Imagine if the entire baseball blogosphere started using the original Runs Created formula-the one Bill James developed circa Off The Wall-as our primary way of valuing a player’s offensive contribution. Forget run environments, linear weights, league adjustments, and all of the other things we’ve learned over the past thirty years; instead, for the sake of efficiency, we went back to (H + BB) * (TB) / (PA). Maybe it’s not perfect, but hell, it’s easy, and it’s not like Willie Bloomquist is going to come out better than Adam Dunn.

Sounds ridiculous, right? But that’s more or less what’s happening right now with defense independent pitching stats. Quick, who’s been better this year (numbers as of Tuesday afternoon):

Pitcher          K/9   BB/9   HR/9   GB%    ERA    FIP   SNWP
Jeff Niemann     5.7    3.1    0.8  40.7%  3.62   4.24   .567
Matt Garza       8.0    3.5    1.1  41.7%  3.69   4.23   .569

It looks pretty close. They play in the same ballpark, obviously, so we’ll assume a similar run environment. Niemann and Garza have virtually identical ERAs, FIPs, and Support-Neutral Winning Percentages. Garza has a better K/BB ratio, but Niemann has allowed fewer home runs.

If you follow these things, you know where I’m going with this: HR/9-or HR/PA, depending on how you want to look at it-was one of Voros McCracken’s original Three True Outcomes way back in 1999, and it’s been treated as such ever since. But that didn’t make sense then, and it doesn’t make sense now-a pitcher’s home run-rate isn’t nearly as stable from year to year as his strikeout and walk rates, a fact that Voros himself noted in his early articles. Logically enough, when it’s used as a major component of a defense-independent pitching stat, it makes that metric less stable as well.

This isn’t new ground.
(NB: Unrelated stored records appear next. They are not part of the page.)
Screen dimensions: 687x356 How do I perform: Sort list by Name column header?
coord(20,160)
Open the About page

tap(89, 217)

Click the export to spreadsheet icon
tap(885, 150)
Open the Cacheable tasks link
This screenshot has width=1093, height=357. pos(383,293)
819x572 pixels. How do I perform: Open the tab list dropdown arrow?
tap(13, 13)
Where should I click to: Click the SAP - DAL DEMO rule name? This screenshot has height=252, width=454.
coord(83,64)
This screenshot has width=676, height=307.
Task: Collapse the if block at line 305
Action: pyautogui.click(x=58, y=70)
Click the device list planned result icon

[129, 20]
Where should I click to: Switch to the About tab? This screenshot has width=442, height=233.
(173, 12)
There’s been plenty of research done on the subject, and the explanation is pretty clear: a pitcher’s HR/FB rate correlates about as well as his BABIP from year to year, especially after you adjust for park effects. Over the course of several years, there will be statistically significant differences between pitchers. But that simply doesn’t manifest itself every single year, and if you’re trying to evaluate a pitcher on a season-by-season basis, or in the middle of a season, it’s probably better to just leave it out.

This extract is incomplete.